=== Begin Enclosure ===

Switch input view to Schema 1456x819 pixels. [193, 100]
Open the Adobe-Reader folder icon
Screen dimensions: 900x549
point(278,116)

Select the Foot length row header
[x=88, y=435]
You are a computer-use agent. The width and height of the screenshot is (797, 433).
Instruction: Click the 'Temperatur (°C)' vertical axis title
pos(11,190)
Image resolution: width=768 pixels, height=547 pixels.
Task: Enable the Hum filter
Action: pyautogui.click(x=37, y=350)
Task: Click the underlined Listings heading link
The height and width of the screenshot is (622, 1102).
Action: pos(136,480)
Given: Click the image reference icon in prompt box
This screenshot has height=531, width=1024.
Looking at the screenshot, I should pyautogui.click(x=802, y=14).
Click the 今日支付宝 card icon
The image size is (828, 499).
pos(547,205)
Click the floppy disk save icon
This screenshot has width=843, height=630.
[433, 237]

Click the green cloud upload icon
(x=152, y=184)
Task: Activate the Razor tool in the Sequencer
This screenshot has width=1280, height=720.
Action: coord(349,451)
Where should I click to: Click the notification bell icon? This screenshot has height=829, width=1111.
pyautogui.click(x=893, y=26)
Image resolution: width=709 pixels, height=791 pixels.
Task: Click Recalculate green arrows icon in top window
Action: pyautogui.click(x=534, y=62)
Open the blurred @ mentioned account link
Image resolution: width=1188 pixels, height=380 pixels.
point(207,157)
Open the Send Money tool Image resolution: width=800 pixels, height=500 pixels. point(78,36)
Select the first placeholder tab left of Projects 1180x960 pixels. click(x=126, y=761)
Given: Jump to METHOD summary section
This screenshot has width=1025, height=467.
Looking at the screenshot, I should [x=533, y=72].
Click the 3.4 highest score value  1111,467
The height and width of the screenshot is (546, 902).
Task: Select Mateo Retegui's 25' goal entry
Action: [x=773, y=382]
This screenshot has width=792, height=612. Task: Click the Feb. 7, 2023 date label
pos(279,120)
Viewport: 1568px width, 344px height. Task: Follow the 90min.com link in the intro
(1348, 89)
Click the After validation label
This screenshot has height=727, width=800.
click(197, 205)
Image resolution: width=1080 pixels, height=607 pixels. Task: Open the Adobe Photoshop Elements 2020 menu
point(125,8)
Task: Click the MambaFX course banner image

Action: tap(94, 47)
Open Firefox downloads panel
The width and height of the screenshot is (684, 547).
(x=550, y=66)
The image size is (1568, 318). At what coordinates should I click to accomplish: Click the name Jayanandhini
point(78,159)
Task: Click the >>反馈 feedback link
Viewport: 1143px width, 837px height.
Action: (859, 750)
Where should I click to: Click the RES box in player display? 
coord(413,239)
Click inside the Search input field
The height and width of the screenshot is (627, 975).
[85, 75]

=== End Enclosure ===

[Work instruction]
In the entries above, identify every line with the string "input".

[Written solution]
Switch input view to Schema 1456x819 pixels. [193, 100]
Click inside the Search input field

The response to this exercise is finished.